M. Nanda présente les éléments qui incriminent Kalkî sous la forme d’un globe flottant dans la vue-hoek de ses supérieurs, globe assez petit pour tenir sous le dôme d’un crâne humain et assez grand pour envelopper la tour de verre du Ministère comme un poing se saisissant d’une orchidée. Ce globe tourne dans la vision intérieure du préfet Arora et du directeur général Sudarshan pour leur exposer de nouvelles perspectives informationnelles. Un paysage de pages, fenêtres, images et cadres, grand comme un continent, se déploie en une carte bidimensionnelle d’informations. L’aeai qui parle en voix off porte le nom de Sarasvatî, la déesse de l’éloquence et de la communication. Sur un schéma lumineux du système informatique de Pasta-Tikka Inc., Sarasvatî remonte la piste de l’aeai illicite jusqu’au pétillement neural de Kâshî, puis zoome, un niveau fractal après l’autre, dans le flou dendritique du réseau local de Janpur, nœud de Malâviri, sous-site Jashwant le jaïn (tous ses petits cybertoutous, squelettes fantomatiques noueux de leurs actionneurs et grappes de processeurs, Jashwant quant à lui amas flasque et bleu de chair nue).
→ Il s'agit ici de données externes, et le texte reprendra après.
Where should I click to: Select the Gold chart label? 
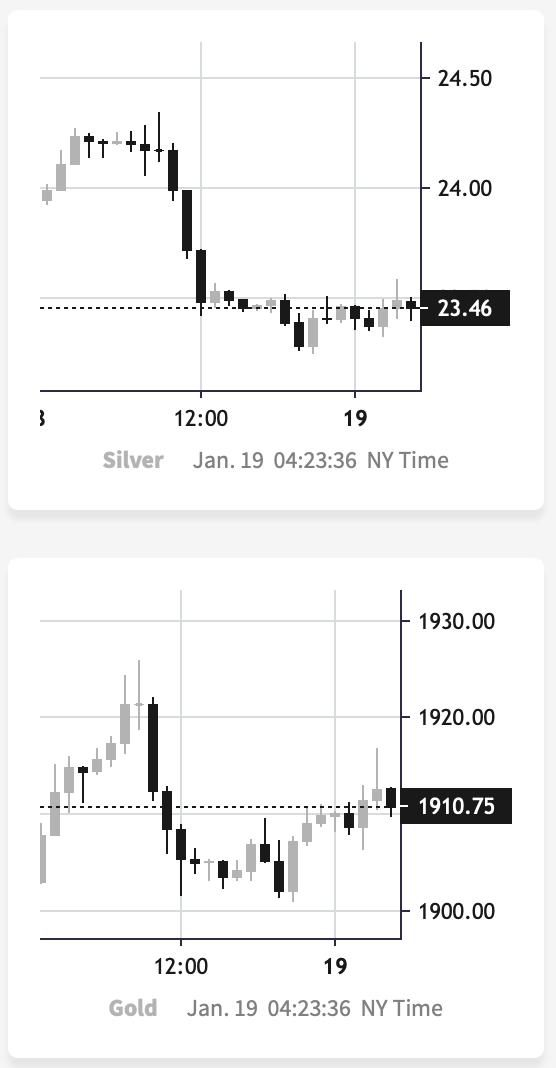(133, 1008)
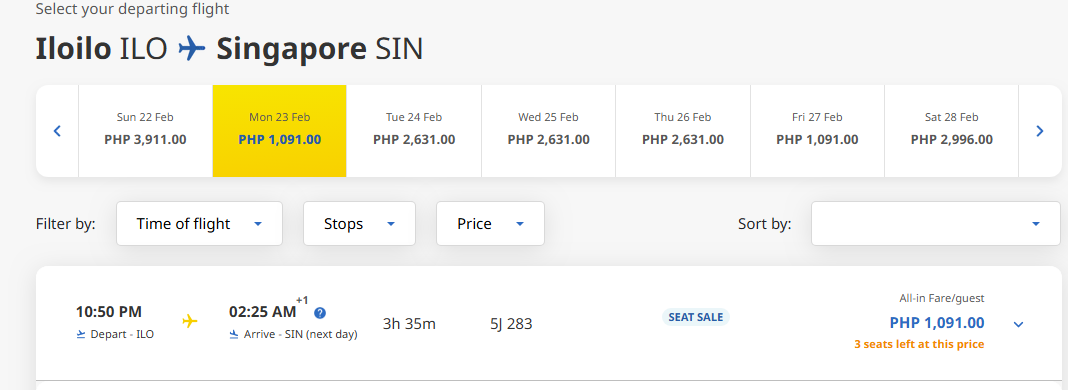Click the next dates right arrow
This screenshot has width=1068, height=390.
click(1039, 131)
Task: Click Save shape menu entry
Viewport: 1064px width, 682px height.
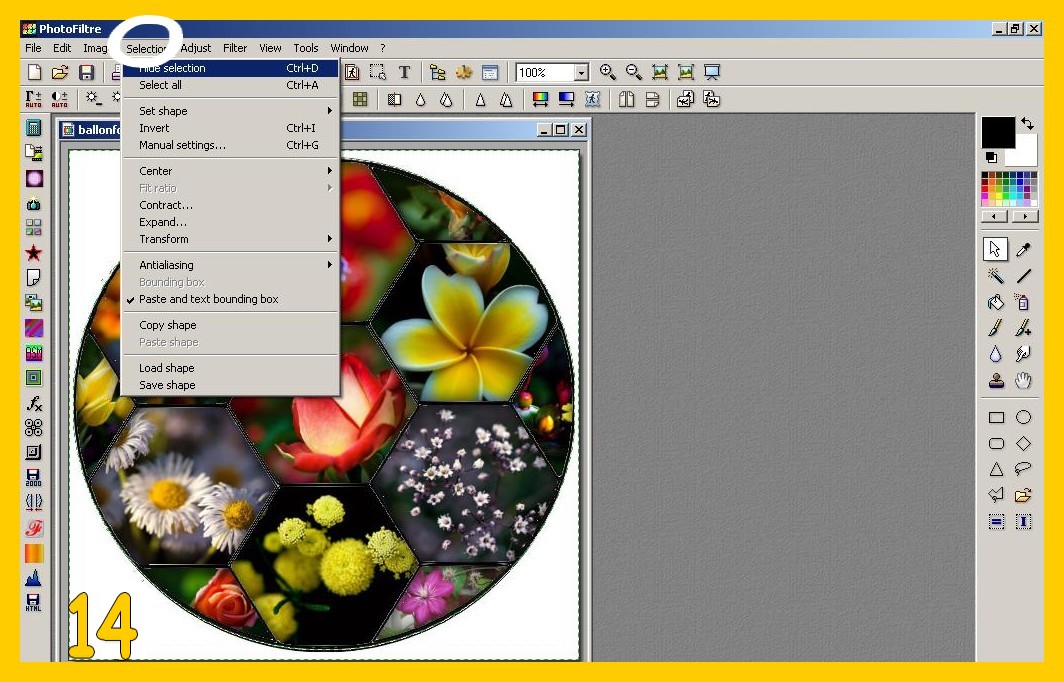Action: [x=167, y=385]
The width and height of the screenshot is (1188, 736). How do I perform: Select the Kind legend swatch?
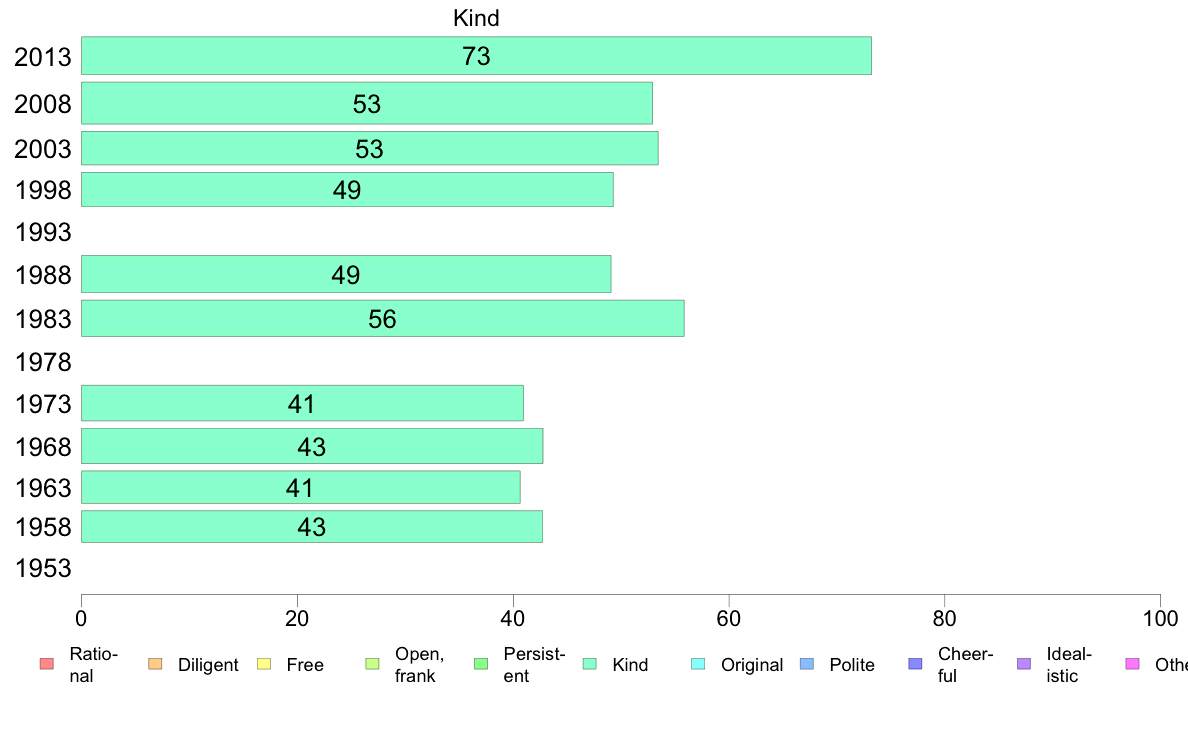589,664
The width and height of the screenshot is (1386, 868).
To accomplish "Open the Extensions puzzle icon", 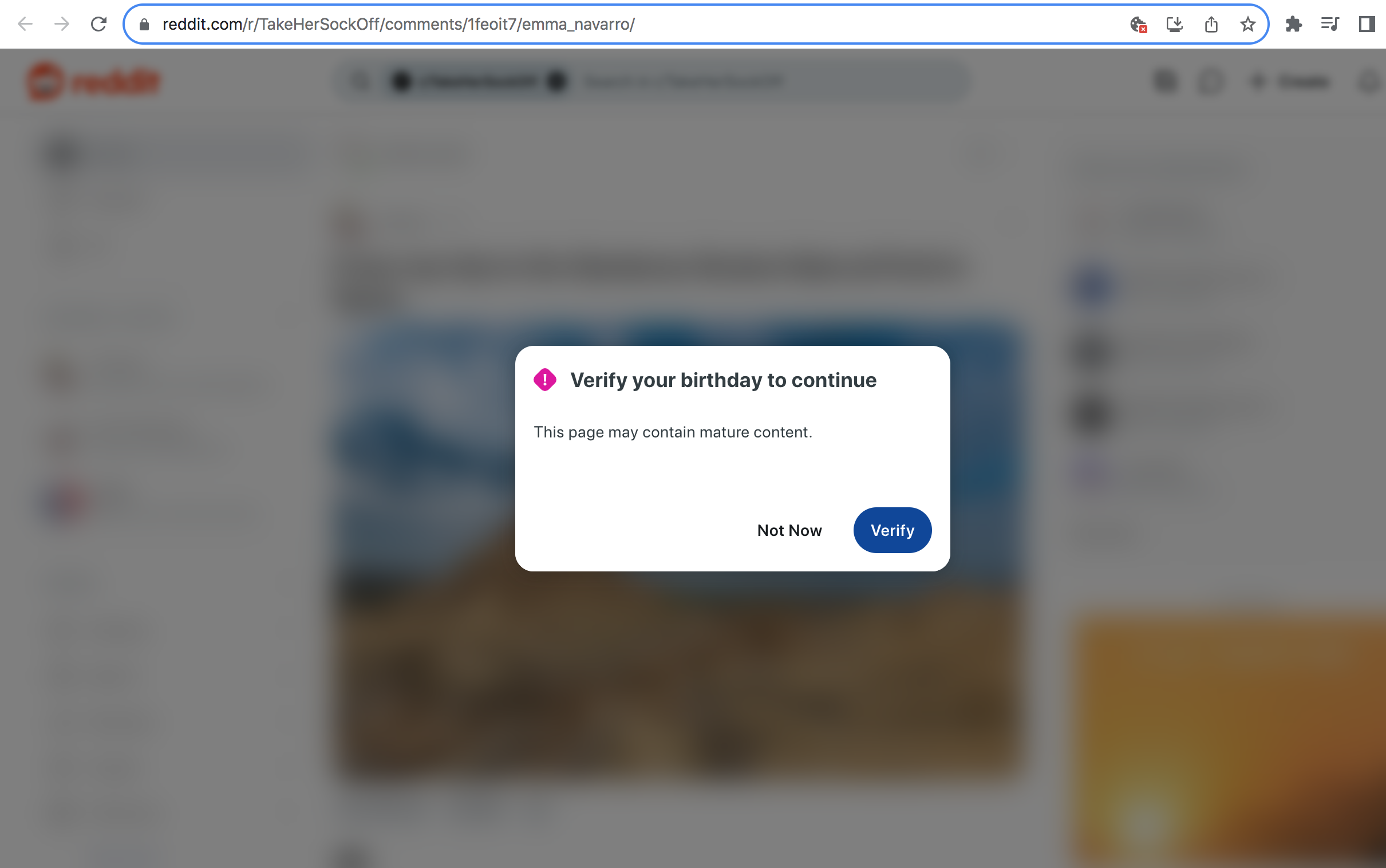I will point(1294,24).
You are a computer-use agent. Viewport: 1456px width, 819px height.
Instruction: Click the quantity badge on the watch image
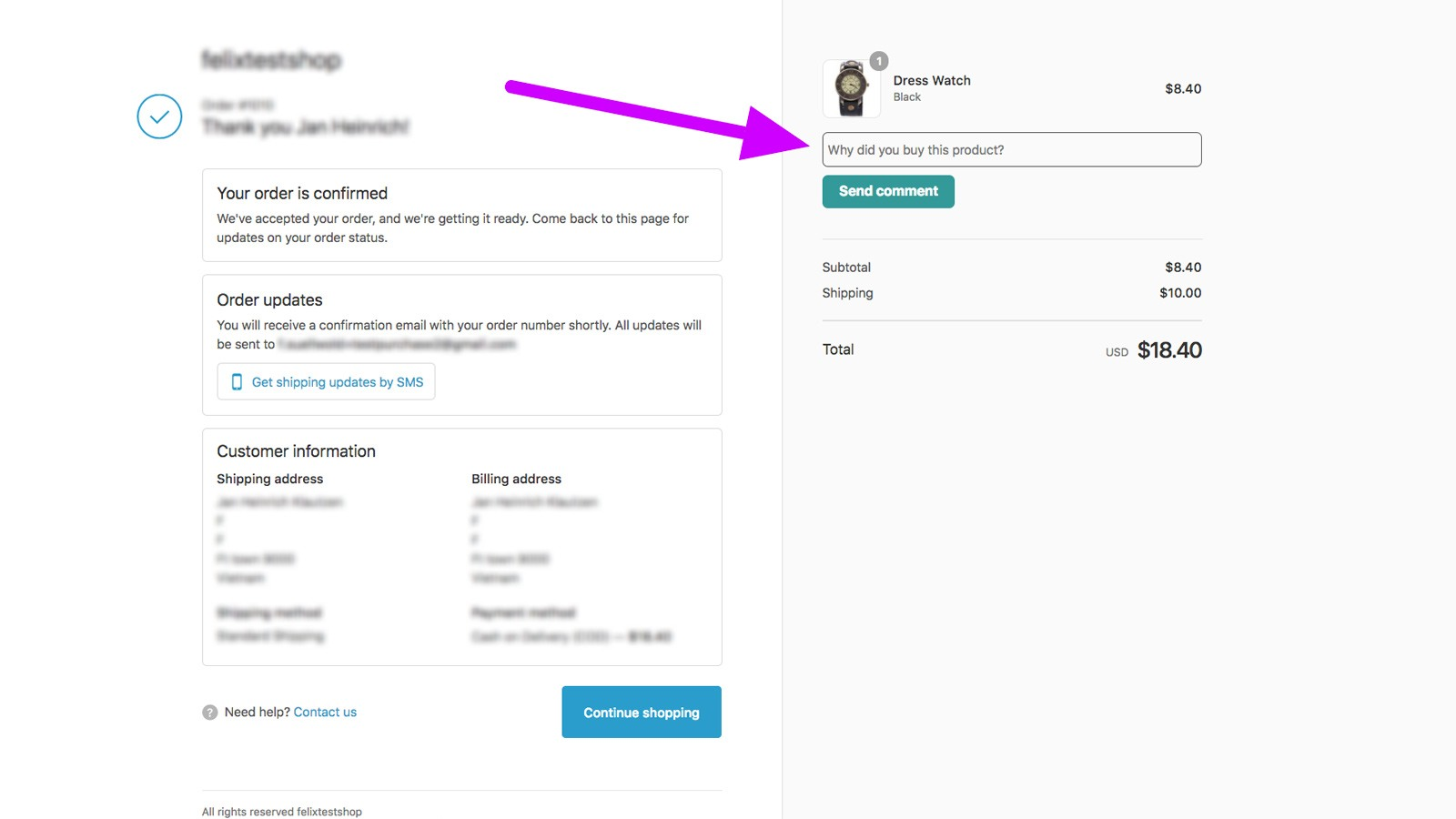point(879,61)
La fenêtre d’informations suivante consiste en une vidéo de la police scientifique montrant la carapace carbonisée du sundarban Badrinâth. L’hovercam traverse des pièces noircies, s’attarde un instant sur des squelettes plus ou moins décharnés, sur des coques de processeurs fondues comme des chandelles, sur M. Nanda en train d’inspecter le boîtier de contrôle avec son stylo-torche. Deux masses recroquevillées de charbon noir se déploient en Occidentaux vivant et souriant sur la photo de leur passeport : Jean-Yves Trudeau, Annecy, France, Union Européenne, né le 15/04/2022, Anjâlî Trudeau, née Patîl, Bengaluru, Karnataka, le 25/11/2026.